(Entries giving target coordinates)
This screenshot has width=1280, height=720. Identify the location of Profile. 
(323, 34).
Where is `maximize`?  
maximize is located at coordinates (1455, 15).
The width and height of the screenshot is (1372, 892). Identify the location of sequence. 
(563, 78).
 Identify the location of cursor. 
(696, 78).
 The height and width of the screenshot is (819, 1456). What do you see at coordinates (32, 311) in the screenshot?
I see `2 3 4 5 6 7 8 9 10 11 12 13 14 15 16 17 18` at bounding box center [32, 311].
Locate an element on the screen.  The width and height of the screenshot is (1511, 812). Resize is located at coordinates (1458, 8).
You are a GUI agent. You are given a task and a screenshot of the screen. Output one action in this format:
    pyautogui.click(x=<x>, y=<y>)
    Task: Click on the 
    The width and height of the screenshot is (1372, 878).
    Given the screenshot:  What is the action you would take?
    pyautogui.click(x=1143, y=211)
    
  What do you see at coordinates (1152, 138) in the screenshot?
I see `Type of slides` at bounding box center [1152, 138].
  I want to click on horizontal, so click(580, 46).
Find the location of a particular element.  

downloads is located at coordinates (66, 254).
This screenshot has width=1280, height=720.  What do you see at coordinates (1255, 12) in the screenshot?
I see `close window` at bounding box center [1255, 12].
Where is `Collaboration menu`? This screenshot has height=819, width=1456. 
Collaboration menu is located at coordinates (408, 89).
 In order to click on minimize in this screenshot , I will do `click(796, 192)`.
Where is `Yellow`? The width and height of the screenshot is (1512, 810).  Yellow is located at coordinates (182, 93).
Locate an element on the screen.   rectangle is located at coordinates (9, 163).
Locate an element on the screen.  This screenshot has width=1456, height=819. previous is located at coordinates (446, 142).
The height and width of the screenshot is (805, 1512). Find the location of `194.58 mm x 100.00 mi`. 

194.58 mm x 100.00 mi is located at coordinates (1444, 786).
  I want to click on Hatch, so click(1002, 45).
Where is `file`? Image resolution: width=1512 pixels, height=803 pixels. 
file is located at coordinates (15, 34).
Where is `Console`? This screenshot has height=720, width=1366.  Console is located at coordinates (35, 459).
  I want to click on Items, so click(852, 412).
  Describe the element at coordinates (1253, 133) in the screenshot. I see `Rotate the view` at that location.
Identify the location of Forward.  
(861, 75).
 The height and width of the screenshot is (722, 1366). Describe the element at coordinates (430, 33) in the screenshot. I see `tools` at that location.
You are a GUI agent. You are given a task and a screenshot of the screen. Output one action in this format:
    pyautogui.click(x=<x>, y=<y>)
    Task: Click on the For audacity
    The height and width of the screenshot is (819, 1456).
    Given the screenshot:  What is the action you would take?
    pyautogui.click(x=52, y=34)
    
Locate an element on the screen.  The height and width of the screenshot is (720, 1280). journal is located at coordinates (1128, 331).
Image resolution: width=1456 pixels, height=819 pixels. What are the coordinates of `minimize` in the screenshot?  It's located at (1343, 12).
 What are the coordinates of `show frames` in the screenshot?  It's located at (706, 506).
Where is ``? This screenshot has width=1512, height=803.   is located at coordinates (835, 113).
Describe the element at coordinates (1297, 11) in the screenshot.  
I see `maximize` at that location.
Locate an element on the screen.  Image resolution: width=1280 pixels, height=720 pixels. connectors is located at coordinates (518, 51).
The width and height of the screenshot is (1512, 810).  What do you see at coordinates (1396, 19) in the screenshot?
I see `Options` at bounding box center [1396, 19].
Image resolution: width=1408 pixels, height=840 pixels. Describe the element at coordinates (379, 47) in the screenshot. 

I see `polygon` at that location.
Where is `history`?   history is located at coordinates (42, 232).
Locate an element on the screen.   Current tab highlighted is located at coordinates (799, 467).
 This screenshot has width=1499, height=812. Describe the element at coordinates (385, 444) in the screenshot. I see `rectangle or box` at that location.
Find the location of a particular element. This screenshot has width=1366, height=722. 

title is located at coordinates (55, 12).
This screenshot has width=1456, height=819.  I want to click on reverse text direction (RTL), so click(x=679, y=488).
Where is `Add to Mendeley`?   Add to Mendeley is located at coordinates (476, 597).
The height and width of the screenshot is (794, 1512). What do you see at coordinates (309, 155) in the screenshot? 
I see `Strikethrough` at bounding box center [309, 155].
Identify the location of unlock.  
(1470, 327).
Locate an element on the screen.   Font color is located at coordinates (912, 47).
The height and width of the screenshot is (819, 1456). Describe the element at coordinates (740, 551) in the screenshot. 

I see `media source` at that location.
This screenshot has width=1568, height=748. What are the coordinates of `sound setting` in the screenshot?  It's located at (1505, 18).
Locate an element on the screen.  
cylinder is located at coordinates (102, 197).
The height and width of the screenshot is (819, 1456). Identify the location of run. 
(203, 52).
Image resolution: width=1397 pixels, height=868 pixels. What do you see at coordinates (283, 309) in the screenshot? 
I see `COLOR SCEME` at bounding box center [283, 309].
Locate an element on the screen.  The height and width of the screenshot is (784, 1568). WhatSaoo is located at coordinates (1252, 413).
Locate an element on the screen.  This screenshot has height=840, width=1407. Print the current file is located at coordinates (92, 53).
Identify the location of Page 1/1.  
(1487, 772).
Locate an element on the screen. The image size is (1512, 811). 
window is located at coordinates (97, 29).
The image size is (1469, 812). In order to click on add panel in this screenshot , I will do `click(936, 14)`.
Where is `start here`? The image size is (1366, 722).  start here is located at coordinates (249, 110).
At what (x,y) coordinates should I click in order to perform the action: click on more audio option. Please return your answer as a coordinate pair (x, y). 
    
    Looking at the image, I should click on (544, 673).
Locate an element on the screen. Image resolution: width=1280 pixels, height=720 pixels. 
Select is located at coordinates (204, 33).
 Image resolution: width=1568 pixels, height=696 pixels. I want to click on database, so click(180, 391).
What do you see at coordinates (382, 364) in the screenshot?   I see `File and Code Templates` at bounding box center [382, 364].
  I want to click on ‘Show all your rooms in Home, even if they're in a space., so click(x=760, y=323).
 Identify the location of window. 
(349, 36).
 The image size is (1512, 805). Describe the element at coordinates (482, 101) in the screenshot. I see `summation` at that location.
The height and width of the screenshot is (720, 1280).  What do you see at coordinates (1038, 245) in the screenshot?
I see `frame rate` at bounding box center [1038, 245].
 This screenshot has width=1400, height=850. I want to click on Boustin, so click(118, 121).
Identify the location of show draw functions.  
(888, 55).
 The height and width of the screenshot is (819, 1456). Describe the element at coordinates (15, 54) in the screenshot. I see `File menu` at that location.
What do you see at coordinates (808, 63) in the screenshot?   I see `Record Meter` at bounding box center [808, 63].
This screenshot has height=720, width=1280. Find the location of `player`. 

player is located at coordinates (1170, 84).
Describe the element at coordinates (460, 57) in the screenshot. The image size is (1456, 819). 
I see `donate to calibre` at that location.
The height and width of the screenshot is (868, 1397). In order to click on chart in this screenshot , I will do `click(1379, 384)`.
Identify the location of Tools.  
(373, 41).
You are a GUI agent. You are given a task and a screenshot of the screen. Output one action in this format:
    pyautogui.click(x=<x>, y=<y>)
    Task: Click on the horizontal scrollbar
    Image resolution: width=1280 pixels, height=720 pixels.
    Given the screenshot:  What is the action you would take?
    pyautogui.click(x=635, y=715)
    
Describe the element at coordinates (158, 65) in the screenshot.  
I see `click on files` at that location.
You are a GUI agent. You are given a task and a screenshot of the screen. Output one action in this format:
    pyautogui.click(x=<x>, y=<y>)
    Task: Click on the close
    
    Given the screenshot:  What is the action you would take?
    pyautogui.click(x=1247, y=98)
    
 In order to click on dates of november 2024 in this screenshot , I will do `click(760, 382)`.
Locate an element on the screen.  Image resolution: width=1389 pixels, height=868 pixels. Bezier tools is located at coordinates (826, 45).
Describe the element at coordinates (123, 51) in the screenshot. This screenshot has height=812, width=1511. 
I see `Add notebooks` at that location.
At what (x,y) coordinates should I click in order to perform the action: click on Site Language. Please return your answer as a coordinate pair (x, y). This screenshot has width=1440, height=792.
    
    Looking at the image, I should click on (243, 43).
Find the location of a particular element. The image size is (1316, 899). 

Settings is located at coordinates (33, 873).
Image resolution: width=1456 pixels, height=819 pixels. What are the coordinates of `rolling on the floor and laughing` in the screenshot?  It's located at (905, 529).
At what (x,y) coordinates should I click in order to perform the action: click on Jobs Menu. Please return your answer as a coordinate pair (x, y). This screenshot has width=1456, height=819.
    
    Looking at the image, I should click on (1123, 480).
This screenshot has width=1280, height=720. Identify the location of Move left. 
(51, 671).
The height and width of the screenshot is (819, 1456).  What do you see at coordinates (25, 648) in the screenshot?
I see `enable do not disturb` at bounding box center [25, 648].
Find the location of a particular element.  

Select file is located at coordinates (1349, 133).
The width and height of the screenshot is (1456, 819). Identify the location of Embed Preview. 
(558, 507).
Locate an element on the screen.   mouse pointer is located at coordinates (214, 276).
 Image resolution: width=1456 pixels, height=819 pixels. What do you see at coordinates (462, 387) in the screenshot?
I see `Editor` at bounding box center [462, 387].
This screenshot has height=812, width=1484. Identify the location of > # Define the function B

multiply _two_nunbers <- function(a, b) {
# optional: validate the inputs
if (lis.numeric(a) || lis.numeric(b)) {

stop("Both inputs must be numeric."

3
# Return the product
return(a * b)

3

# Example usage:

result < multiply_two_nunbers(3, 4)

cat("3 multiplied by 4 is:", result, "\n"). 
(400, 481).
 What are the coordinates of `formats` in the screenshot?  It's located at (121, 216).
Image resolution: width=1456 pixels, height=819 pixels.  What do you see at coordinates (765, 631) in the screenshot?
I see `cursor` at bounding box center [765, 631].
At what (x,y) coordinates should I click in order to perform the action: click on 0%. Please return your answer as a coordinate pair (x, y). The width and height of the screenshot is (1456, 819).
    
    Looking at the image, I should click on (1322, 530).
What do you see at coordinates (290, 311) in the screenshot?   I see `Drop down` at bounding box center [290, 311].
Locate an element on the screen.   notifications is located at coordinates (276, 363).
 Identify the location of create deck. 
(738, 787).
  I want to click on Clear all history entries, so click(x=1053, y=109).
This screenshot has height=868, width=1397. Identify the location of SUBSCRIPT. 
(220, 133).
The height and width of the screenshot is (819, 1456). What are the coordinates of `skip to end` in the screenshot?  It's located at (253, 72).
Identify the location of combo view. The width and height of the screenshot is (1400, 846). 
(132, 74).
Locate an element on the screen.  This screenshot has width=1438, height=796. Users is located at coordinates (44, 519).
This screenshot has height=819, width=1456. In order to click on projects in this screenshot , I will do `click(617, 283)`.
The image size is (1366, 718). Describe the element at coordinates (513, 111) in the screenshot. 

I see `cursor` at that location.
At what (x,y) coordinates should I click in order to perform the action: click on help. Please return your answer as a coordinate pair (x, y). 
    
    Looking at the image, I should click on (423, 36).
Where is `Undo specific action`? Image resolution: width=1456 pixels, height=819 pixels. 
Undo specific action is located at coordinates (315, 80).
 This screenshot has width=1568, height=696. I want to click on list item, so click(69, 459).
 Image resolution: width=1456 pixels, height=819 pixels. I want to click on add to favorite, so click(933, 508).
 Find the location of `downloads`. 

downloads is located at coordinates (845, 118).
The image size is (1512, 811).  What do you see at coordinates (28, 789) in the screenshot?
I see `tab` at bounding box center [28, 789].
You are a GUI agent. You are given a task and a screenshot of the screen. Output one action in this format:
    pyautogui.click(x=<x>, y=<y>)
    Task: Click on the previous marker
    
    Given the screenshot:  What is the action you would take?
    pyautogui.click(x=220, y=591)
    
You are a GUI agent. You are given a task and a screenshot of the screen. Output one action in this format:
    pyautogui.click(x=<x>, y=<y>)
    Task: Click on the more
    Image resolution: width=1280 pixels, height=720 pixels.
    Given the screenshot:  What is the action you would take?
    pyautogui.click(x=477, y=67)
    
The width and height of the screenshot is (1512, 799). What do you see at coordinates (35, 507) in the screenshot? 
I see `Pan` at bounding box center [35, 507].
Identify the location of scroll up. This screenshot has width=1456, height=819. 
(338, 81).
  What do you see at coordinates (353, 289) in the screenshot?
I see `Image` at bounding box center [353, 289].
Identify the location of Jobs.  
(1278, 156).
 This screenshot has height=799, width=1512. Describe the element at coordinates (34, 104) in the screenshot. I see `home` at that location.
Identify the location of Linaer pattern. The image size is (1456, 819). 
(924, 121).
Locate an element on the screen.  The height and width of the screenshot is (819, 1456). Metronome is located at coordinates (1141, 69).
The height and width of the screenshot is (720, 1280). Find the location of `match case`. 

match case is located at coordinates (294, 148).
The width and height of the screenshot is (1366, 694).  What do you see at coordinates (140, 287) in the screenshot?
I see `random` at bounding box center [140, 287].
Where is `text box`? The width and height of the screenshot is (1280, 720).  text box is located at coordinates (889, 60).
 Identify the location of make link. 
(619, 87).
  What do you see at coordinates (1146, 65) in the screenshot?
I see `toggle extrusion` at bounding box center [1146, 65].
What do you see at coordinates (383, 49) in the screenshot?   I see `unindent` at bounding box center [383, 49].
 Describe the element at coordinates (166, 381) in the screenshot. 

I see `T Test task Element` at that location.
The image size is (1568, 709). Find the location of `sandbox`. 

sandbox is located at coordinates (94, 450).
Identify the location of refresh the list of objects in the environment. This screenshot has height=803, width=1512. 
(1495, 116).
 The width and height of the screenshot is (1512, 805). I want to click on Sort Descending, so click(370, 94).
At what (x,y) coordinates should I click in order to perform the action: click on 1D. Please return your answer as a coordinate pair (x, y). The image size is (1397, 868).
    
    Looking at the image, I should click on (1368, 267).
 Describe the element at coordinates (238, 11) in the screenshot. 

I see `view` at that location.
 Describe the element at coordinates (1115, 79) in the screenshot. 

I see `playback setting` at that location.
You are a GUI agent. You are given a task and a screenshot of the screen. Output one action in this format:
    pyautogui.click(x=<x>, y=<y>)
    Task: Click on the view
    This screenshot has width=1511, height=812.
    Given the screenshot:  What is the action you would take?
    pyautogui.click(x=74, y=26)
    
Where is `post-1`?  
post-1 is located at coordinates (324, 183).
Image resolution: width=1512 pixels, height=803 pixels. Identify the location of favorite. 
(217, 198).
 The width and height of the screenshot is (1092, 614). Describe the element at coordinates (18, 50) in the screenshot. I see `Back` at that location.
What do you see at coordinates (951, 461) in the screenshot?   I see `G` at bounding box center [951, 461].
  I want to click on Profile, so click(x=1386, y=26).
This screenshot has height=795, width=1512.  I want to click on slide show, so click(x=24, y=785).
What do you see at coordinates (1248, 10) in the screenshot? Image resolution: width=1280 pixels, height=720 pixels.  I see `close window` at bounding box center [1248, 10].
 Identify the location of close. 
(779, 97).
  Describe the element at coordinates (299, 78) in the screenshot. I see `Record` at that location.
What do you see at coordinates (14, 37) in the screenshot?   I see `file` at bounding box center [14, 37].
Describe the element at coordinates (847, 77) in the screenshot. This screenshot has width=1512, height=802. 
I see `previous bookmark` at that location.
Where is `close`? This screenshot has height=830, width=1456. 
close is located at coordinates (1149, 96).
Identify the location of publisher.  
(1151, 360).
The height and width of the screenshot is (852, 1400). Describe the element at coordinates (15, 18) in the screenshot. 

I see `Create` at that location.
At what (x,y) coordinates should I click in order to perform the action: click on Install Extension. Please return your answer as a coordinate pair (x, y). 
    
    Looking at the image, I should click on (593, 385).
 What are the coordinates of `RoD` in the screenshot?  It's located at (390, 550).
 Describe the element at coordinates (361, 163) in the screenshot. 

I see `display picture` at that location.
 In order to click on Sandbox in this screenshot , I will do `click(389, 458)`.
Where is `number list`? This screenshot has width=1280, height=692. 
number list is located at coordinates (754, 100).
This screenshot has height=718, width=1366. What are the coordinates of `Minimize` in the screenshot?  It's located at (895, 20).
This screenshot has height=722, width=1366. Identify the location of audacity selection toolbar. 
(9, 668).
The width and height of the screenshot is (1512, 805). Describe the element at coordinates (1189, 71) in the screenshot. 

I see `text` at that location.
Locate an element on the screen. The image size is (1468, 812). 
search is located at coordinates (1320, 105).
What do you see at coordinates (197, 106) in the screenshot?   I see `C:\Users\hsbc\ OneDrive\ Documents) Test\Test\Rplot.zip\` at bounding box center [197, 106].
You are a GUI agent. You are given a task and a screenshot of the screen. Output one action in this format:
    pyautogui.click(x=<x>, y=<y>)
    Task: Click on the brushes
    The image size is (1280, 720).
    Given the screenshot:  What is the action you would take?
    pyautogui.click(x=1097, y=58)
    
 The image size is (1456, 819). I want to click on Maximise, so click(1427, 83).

* _Exercise brief_
Output the lines of the data from the line with "at (253, 72)." up to and including the line with "This screenshot has height=819, width=1456. In" as a Markdown table with the columns Row and Line, leaving out any blank lines.

* _Output for this task_
| Row | Line |
|---|---|
| 1 | The height and width of the screenshot is (819, 1456). What are the coordinates of `skip to end` in the screenshot?  It's located at (253, 72). |
| 2 | Identify the location of combo view. The width and height of the screenshot is (1400, 846).  |
| 3 | (132, 74). |
| 4 | Locate an element on the screen.  This screenshot has width=1438, height=796. Users is located at coordinates (44, 519). |
| 5 | This screenshot has height=819, width=1456. In order to click on projects in this screenshot , I will do `click(617, 283)`. |